**TASK PROMPT:**
When you reach the line containing "Viewport: 1568px width, 586px" in the entries below, begin reproducing lines exactly, and stop once the line containing "Given: Minimize the" is done.

---- SOURCE RECORDS

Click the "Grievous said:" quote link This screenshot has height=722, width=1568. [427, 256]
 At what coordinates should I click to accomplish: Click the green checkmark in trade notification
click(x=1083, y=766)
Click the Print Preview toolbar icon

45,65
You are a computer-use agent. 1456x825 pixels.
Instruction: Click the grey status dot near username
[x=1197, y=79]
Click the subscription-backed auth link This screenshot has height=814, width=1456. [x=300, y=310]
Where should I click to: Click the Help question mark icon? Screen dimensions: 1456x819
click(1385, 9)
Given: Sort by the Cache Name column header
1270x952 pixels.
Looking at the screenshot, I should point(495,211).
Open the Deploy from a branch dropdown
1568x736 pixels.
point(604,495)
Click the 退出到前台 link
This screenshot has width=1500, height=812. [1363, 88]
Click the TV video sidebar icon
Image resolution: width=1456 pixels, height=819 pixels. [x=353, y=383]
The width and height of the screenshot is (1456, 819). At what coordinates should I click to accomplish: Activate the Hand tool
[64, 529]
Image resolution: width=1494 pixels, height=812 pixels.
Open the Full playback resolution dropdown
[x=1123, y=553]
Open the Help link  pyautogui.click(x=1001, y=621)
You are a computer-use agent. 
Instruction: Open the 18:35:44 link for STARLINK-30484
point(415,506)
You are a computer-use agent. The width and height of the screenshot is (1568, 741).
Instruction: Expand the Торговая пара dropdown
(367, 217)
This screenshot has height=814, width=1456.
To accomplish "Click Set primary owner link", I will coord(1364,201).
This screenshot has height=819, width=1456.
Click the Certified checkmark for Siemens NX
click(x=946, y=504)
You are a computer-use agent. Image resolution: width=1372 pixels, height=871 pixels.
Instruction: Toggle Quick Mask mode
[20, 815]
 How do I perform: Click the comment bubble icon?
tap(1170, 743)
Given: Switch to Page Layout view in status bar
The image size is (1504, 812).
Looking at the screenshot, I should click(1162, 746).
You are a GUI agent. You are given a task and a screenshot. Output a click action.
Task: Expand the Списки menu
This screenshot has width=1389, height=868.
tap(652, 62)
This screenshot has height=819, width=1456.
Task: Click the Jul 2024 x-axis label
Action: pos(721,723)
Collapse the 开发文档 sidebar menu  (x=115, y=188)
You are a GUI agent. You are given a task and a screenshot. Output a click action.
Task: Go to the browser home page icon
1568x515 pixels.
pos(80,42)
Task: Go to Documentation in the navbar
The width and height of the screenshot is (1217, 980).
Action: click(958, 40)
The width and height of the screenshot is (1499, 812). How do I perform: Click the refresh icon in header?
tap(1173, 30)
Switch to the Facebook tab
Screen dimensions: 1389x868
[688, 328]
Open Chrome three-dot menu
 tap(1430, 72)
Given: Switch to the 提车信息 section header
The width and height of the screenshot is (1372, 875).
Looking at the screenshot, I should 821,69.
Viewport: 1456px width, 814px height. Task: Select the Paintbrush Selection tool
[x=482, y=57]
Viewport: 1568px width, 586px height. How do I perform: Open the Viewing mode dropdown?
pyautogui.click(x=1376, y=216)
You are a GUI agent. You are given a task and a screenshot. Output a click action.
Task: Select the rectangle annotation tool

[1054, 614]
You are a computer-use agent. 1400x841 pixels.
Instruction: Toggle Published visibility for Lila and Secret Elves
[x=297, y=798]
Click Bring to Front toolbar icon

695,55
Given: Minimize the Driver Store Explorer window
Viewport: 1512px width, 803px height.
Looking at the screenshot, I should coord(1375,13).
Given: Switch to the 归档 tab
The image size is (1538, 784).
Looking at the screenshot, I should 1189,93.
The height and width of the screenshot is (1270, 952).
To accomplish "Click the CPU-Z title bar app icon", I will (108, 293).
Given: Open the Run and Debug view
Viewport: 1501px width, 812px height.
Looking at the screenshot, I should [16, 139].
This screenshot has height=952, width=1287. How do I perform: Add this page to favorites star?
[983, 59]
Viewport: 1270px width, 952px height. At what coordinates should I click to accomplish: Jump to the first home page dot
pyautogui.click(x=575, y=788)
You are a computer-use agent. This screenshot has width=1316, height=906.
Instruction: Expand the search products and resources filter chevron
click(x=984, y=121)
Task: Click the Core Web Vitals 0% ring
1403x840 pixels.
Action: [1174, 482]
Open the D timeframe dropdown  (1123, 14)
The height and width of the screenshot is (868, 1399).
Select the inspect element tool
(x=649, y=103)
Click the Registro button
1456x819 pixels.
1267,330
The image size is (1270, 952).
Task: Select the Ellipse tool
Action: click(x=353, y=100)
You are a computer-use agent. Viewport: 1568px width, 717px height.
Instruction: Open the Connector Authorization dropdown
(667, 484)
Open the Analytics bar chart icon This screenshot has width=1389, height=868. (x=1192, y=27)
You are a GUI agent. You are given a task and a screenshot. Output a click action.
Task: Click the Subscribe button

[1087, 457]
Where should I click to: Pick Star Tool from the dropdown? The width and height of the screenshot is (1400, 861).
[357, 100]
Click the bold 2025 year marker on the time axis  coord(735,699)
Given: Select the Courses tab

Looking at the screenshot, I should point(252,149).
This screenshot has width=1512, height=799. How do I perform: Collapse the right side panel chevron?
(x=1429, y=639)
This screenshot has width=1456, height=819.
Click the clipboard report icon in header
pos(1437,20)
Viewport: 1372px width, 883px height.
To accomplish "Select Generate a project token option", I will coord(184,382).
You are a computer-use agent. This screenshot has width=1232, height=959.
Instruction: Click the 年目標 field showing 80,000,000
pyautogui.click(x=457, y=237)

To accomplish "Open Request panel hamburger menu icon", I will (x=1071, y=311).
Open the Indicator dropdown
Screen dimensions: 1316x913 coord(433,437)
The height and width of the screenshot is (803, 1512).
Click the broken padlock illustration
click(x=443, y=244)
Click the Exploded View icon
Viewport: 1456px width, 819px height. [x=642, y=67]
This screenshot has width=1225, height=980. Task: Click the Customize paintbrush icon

--------

**RESULT:**
Viewport: 1568px width, 586px height. How do I perform: Open the Viewing mode dropdown?
pyautogui.click(x=1376, y=216)
You are a GUI agent. You are given a task and a screenshot. Output a click action.
Task: Select the rectangle annotation tool

[1054, 614]
You are a computer-use agent. 1400x841 pixels.
Instruction: Toggle Published visibility for Lila and Secret Elves
[x=297, y=798]
Click Bring to Front toolbar icon

695,55
Given: Minimize the Driver Store Explorer window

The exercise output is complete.